Records from a data source
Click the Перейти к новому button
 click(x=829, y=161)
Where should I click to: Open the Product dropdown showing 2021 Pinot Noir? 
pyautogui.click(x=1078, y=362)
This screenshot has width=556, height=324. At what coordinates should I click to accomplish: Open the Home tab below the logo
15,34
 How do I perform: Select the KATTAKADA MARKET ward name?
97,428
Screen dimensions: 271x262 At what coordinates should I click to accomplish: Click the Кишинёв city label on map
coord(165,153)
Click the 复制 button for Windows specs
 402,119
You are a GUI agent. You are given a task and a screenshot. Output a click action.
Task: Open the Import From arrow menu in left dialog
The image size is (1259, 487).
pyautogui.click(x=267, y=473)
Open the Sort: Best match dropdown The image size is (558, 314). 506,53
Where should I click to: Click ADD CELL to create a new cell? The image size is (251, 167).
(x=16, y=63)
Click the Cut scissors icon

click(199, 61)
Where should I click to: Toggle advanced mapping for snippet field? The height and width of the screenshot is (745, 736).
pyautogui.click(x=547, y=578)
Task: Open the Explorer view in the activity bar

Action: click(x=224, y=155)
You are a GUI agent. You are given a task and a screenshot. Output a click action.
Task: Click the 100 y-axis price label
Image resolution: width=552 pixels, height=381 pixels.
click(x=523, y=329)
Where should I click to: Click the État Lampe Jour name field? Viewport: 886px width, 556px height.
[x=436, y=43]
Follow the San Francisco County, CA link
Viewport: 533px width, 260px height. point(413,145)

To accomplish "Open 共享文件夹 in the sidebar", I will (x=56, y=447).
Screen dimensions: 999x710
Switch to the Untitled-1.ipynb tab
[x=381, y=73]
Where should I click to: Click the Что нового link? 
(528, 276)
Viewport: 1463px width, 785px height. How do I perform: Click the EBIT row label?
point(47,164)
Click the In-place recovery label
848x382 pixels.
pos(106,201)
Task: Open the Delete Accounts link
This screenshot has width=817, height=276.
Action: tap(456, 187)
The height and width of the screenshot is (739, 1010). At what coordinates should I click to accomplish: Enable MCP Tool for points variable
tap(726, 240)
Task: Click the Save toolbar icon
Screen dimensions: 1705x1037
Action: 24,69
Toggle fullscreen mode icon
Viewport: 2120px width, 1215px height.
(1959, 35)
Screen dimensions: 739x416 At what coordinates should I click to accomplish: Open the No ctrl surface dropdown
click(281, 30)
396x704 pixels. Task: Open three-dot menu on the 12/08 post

_Problem statement_.
Starting at the top of the data and going on through the line with "coord(165,153)", write those lines again with "dropdown" changed to "menu" and nothing else altered.

_Written response_.
Click the Перейти к новому button
 click(x=829, y=161)
Where should I click to: Open the Product menu showing 2021 Pinot Noir? 
pyautogui.click(x=1078, y=362)
This screenshot has width=556, height=324. At what coordinates should I click to accomplish: Open the Home tab below the logo
15,34
 How do I perform: Select the KATTAKADA MARKET ward name?
97,428
Screen dimensions: 271x262 At what coordinates should I click to accomplish: Click the Кишинёв city label on map
coord(165,153)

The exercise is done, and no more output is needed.